I have two theories on why that failed:

  1. My benchmark is not a good fit for this kind of experiment. If that is the case, does anyone know workloads, where scheduling algorithm misbehavior leads to noticeable performance impact?
  2. I did a bad job screwing up the scheduler. If that is the case, can anyone point me in the right direction?

You failed to mention a target architecture/implementation::

However;

A lot of work in the last 30 years has been to make the HW pretty much put up with code
scheduled in any reasonable way. {Reservation Stations, Dispatch Stack, Scoreboards, and
more} all try to let the HW perform its own scheduling based on actual dependencies not
just real-or-imagined ones. HW is good at scheduling based on register and memory
dependencies, even better based on flow-dependencies.

You also failed to mention the kids of data being processed::

General purpose instructions are a lot easier to schedule in HW than SIMD or Vector instructions.

I need to update my previous post::

Memory reference instructions may want to be scheduled along with instructions which
have significant latency in calculation (FDIV) and/or are not fully pipelined.
With delay slots falling out of favor, scheduling into the delay slot has fallen similarly.

Memory reference instruction have {2.3.4,5} cycles of latency and are fully pipelined.
Integer multiply may have a handful of cycles of latency, often fully-pipelined, often not.
Almost all FP calculations have significant latency {3.4.5} cycles, but these are typically fully pipelined.

This leaves us with:
IDIV, FDIV, FSQRT as the not-fully-pipelined high latency instructions.
IMUL, FPnormal, LD as the fully pipelined moderate latency instructions.
And basically everything else in RISC-land has latency = 1 or is not used often enough to cause worry.
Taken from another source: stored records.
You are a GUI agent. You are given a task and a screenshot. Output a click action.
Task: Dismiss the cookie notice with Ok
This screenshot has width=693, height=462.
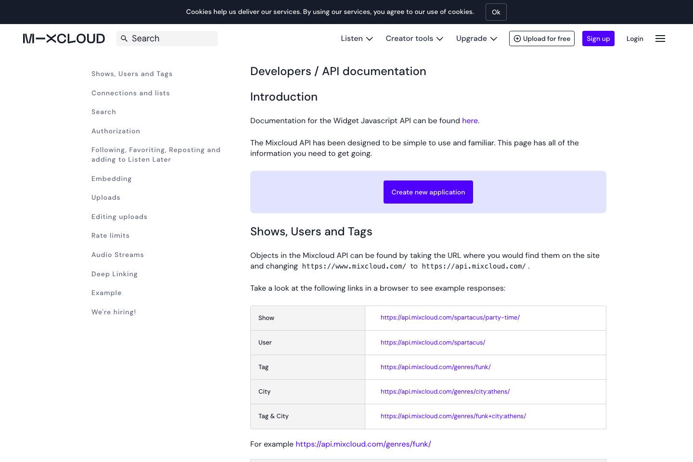click(x=496, y=12)
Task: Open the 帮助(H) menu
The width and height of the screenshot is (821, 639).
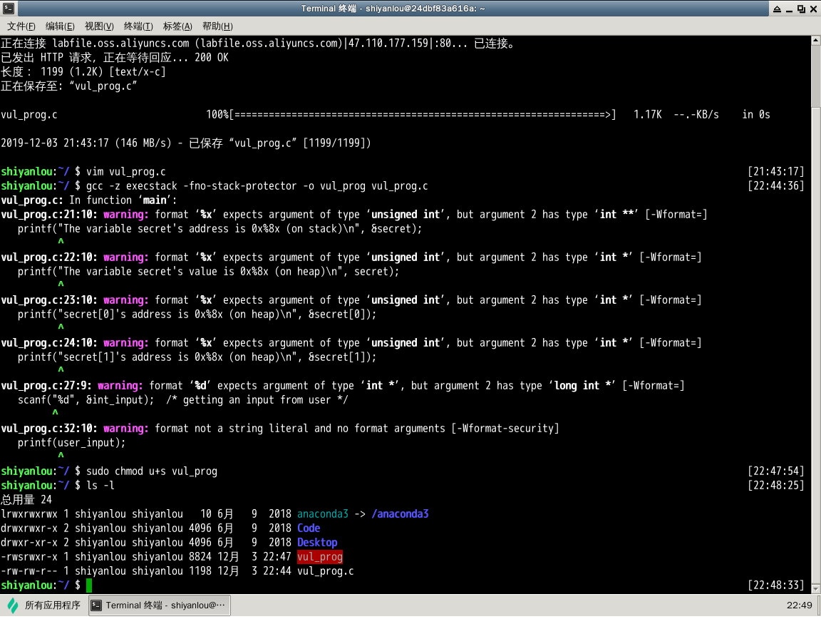Action: 217,26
Narrow issue machines are more sensitive to instruction scheduling than wide issue machines.

Wide issue machines have the resources needed to preform scheduling for themselves.

@Mitch_Alsup thank you for a detailed reply. I’m running my tests on a 2nd gen amd threadripper cpu, and targeting -march=znver1 since I don’t see a separate target for Zen+.
As for the kinds of data being processed, I’ve been running a random big file compression with zstd. Not the best test for a compression algorithm, but I presume this does not matter when benchmarking CPU scheduling. Zstd seems to not use a lot of vector instructions on its own, but it does seem to benefit from autovectorization.
So, do I get it right, that for a general-purpose computation it doesn’t really make sense to bother with compiler backend scheduling? That statement probably requires a definition of a “general purpose”, but it seems like file compression, code generation, web browsing and similar tasks don’t use a lot of FP computation anyway.

In general instruction scheduling is not worth while for non-SIMD and non-Vector code (close to the noise level, but occasionally peeks out).

Over in (SIMD and Vector)-land code scheduling may peek above the noise floor often–especially when related to LDing data into calculation and STing of data after calculation. But even here the Great Big Out of Order processors are doing their best to allow you to ignore the problem.

Remember, the modern processors are using execution windows of size=200-odd for x86 and up to 600-odd for Apple M1. There is a lot of scheduling that happens in windows of this size.

@Mitch_Alsup thank you very much for such insightful comments!